I would say the score is pretty much even on that one partner.....


----------



## elder999 (Jan 19, 2009)

Twin Fist said:


> Not quite there Slick
> not so fast
> Mohammad was a pedophile. That is a fact. Those others are not facts, but opinions. So the comparison isnt exact.


 
Well, I dunno.

Joseph Smith *was* a convicted con man.In March, 1826, a court in Bainbridge, N.Y., convicted a 21- Joseph Smit of being "a disorderly person and an impostor."At he trial admitted to defrauding citizens by organizing mad golddigging expeditions and also to claiming to possess dark or "necromantic" powers. Of course, unlike Muhammad, we can actually read archival copies of the newspaper accounts.....that's a *fact*, BTW.....:lfao:

I could go on about the cannibalistic roots of theophagy, the psychological analysis of St. Francis, the drinking habits of Martin Luther, and the upbringing of Siddharta Gautama, but I'll try not to confuse you with too many more *facts*, since you seem to get "fact" and "opinion" a little mixed up...:lfao:




Twin Fist said:


> I would say the score is pretty much even on that one partner.....


 

Well of course you would. That's okay, it's not the first time you've been *wrong* in this thread, and it's not the first time you won't admit being wrong, either.

Probably won't be the last....seems you have a little trouble telling the difference. :lfao:

I just can't resist for some reason, but Daddy used to always tell me not to get in a battle of wits with someone who was unarmed....:lol:

(You'd still do well to pay attention to what I said, John. A word to the not-so-wise...:lfao


----------



## Twin Fist (Jan 19, 2009)

you know, you can give advice without sounding so condescending. Much like sarcasm, humor doesnt translate to th written form very well.

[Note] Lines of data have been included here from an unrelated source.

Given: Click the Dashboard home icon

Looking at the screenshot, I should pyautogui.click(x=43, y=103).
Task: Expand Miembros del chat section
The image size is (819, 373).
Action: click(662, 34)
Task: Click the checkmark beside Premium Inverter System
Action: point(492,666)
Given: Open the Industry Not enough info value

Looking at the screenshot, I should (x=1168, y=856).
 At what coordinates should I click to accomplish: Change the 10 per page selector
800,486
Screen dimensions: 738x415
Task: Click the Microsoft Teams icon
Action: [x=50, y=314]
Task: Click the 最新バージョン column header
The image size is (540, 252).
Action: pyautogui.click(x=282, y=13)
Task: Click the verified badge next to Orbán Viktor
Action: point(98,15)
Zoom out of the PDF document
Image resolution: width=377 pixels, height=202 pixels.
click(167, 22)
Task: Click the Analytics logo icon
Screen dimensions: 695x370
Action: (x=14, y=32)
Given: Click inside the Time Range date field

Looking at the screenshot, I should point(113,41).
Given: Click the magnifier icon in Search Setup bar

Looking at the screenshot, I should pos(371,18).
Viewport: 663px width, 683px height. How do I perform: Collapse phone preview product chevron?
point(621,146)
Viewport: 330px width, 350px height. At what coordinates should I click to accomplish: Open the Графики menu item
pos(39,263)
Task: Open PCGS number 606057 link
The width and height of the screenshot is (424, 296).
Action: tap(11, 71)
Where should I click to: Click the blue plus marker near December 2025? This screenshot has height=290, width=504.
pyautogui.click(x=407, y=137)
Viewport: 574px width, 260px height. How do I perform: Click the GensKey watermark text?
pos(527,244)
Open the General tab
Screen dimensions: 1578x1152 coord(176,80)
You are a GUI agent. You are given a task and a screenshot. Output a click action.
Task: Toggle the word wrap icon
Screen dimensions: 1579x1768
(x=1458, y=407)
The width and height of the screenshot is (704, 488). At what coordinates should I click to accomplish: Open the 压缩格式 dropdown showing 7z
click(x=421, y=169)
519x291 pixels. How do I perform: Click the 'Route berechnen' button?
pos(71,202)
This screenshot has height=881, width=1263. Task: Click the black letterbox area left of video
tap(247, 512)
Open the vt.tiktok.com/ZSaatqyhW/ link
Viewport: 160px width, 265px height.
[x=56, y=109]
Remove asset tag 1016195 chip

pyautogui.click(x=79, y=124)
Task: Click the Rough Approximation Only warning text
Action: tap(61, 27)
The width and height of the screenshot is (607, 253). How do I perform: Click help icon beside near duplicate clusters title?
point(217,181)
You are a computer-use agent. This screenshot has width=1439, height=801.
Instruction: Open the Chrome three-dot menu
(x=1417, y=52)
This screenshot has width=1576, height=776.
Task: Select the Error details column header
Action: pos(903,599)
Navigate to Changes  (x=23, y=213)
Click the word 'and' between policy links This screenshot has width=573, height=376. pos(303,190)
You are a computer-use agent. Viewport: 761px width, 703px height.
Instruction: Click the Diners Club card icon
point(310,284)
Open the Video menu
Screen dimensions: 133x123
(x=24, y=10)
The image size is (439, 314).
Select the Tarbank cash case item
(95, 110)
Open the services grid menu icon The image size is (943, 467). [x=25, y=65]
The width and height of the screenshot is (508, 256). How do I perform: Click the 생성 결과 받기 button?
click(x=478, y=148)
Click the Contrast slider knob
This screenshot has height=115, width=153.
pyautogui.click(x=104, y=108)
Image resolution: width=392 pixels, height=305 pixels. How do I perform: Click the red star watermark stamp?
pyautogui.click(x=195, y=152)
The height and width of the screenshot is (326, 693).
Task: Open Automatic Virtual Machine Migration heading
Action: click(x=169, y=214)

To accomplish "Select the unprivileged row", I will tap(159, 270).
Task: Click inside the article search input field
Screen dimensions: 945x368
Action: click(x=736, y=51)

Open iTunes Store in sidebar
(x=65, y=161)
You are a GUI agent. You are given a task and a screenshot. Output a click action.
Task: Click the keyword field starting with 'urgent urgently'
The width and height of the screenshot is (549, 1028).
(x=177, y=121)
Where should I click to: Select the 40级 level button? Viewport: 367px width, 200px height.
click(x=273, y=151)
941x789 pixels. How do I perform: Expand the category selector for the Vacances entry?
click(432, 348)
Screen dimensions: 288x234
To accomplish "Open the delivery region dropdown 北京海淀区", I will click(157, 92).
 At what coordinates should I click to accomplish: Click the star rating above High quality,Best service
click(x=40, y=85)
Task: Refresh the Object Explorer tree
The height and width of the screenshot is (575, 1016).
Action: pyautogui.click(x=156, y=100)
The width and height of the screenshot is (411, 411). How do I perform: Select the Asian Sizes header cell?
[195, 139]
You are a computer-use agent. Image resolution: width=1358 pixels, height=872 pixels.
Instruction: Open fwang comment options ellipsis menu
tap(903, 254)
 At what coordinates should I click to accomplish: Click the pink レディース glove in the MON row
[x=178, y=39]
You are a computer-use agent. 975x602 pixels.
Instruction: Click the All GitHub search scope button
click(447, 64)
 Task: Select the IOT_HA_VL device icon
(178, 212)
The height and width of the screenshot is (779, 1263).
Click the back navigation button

something apparently YOU didnt know.

(wait, what do you mean there's no more room on the list of stuff Elder didnt know? really? well scratch off something thats not important, like the difference between "wont admit they are wrong " and "not convinced they are wrong")


----------



## tellner (Jan 19, 2009)

For chrissake Twinnie. "They were Catholics, not Christians"? Come on, you can do better than that. That's like saying "Those Shia aren't real Muslims" or "No True Scotsman". 

Outside of the Orthodox Church the Catholics have been the majority of Christians from the word "go". And the Orthodox and Protestants have been just as vicious, just as bloodthirsty. 

And sgtmac, the proportion of truly whacked out murderous Christians in this country is probably just as great as whacked out murderous Muslims in any Muslim country. The fact that they came out in droves for their "Esther" the execrable crazed Sarah Palin speaks volumes. So does the quality of Christianity in much of the world including the supposedly-developed United States - exorcisms, demons, speaking in tongues, touching your television so the witch doctor can heal you. Or consider the Dominionists, the Christian Reconstructionists, the Dispensationalists and the rest of that evil crew who make up the political arm of the Church Militant. Consider examples like that disgrace to the Uniform, General Boykin or the takeover of the Air Force Academy by the Fundamentalists.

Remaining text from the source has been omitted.